Kecurigaan Duta PKS itu diperkuat ketika belum diketahui apa sesungguhnya kota tepian air dimaksud, apakah program ataukah hanya slogan. Terlebih lagi, soal itu mendadak muncul bak hantu. Artinya, banyak pihak, lebih-lebih Legislatif yang tidak mengetahui tentang itu. Karena, yang ditahu dan dibahas secara bersama antara Eksektif dan Legislatif hanya Motto Kota Bima Berteman berikut maknanya.”Kota tepian air ini tiba-tiba muncul, tiba-tiba tulisan itu tercantum dan dipajang. Saya yakin, banyak yang tidak mengetahui soal itu, saya dan teman-teman di dewan juga tidak tahu, apakah itu program atau motto,” ujarnya.
Jika itu program sebut Anggota Komisi II itu, maka harus dibahas bersama eksekutif dan legislatif. Karena, anggaran yang akan digunakan bersumber dari keuangan rakyat dan negara. Begitupun dengan motto, apalagi Bima sudah dikenal dengan Motto Maja Labo Dahu juga Kota Bima Berteman.

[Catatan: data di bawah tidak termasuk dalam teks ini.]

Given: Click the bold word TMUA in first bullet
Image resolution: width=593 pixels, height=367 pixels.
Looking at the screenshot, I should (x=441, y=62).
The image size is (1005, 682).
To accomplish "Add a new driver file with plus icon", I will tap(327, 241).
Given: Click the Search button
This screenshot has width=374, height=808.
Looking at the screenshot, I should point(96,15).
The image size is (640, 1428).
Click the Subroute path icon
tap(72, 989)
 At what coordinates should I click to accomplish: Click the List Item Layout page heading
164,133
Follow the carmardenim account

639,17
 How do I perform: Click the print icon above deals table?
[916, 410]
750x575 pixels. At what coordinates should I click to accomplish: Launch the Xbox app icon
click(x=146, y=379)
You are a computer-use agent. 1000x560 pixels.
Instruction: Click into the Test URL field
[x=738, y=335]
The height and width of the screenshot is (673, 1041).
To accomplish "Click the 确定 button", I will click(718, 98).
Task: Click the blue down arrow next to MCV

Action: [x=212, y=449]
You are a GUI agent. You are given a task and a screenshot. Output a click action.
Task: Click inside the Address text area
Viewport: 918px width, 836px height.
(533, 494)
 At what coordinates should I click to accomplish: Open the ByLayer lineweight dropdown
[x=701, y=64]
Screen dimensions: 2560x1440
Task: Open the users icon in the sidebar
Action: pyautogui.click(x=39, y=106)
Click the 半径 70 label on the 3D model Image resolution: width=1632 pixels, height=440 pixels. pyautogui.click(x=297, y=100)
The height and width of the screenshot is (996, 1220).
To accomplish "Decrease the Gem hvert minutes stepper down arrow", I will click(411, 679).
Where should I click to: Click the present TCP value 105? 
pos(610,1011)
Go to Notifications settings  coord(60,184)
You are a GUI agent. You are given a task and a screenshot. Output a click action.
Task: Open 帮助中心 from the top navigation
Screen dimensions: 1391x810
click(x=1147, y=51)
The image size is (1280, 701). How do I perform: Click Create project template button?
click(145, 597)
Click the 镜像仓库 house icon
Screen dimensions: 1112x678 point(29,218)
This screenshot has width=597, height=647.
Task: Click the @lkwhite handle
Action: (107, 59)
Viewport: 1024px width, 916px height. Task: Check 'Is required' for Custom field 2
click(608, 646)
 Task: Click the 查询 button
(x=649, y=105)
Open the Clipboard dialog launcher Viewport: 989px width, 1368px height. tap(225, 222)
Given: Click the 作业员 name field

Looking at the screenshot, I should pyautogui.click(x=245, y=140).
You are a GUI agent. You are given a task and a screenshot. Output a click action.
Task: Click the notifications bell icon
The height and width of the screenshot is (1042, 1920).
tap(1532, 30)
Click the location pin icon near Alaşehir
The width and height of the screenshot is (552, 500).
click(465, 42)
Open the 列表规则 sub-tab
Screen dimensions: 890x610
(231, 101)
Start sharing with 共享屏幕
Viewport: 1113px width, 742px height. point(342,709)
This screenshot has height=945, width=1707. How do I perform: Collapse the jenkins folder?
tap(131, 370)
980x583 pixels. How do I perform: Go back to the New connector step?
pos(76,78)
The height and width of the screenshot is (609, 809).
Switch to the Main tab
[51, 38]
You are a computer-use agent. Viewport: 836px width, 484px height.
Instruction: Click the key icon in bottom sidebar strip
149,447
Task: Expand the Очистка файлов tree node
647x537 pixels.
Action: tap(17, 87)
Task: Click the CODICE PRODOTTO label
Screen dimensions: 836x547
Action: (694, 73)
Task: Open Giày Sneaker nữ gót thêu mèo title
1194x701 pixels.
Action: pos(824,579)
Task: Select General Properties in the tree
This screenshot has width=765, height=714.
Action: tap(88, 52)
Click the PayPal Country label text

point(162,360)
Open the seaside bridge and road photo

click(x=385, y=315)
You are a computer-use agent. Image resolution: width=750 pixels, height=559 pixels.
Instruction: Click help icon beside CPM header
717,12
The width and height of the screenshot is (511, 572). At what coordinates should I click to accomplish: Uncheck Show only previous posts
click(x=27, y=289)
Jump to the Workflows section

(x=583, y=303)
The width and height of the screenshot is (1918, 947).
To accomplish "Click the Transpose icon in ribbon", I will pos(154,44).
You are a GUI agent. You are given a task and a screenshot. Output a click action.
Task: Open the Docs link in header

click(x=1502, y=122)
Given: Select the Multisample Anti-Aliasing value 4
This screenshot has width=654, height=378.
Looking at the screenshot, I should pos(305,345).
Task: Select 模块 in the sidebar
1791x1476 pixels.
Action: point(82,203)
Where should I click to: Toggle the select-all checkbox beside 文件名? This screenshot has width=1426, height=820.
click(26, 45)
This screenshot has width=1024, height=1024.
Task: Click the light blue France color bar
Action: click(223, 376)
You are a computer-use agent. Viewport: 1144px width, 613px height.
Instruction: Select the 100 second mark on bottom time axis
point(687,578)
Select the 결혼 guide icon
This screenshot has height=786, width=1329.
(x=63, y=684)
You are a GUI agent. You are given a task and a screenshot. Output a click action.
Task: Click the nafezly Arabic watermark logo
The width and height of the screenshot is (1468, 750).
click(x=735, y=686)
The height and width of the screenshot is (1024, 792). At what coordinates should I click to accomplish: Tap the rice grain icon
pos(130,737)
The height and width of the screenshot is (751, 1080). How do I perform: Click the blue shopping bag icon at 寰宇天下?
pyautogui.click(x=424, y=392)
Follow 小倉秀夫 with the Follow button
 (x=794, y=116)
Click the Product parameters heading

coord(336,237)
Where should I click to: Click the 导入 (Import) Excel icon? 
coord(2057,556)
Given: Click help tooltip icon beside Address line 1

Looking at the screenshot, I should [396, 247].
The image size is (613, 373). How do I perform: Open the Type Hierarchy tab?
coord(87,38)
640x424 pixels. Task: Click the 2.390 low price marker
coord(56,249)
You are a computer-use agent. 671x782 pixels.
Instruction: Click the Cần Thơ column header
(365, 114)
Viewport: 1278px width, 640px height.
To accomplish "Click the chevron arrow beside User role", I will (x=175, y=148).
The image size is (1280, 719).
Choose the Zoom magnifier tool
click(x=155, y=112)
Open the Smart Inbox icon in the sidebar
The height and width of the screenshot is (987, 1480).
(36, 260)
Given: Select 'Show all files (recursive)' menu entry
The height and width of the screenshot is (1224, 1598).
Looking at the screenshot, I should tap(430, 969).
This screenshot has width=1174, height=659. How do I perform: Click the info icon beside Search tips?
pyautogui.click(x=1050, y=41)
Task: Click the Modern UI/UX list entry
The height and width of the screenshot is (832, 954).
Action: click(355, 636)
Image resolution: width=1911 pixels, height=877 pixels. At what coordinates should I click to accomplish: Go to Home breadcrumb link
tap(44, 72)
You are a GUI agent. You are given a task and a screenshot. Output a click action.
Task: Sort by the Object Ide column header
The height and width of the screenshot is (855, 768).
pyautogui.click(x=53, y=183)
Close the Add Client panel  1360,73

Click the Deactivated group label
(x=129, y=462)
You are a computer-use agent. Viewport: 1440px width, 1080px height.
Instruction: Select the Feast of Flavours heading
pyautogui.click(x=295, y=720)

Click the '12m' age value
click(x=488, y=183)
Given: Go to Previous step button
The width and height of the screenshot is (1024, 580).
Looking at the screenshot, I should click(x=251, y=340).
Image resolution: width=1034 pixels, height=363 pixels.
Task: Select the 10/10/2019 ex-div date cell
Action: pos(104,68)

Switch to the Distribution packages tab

Semestinya, motto itu harus berjalan selama jangka waktu lima tahun kepemimpinan, tidak boleh diganti begitu saja tanpa melalui pembahasan sekaligus persetujuan pihak dewan.”Baik itu sifatnya program maupun motto, harus dibahas di dewan. masalahnya, anggaran yang digunakan bersumber dari uang rakyat,” tandasnya.
Sebagai perwakilan dapil III, dirinya menyayangkan atas program atau motto kota tepian air tersebut. Alasanya, hanya menyentuh kota bagian barat saja, sementara bagian timur dan utara seolah tidak diperhatikan. Faktanya, pemerintah lebih cenderung mempusatkan sejumlah program pembangunan diwilayah kota bagian barat saja. Artinya, hanya sebagian kecil saja program baik yang sumber anggaranya dari APBN, APBD I maupun APBD Kota. Praktis, tidak ada keseimbangan atas program yang sudah dan sedang dilakukan pemerintah. Padahal, anggaran yang dimanfaatkan bersumber dari keuangan rakyat.”Ini tidak adil, bayangkan saja, program lebih banyak dipusatkan di kota bagian barat saja, sedangkan dibagian timur dan utara terkesan tidak diperhatikan. Saya berani katakan, program pemerintah berat sebelah, tidak merata dan tidak dinikmati oleh seluruh rakyat kota. Jadi wajar saja, bila saya sebagai anggota dewan perwakilan dapil III tidak sepakat atas apa yang dilakukan pemerintah,” terangnya.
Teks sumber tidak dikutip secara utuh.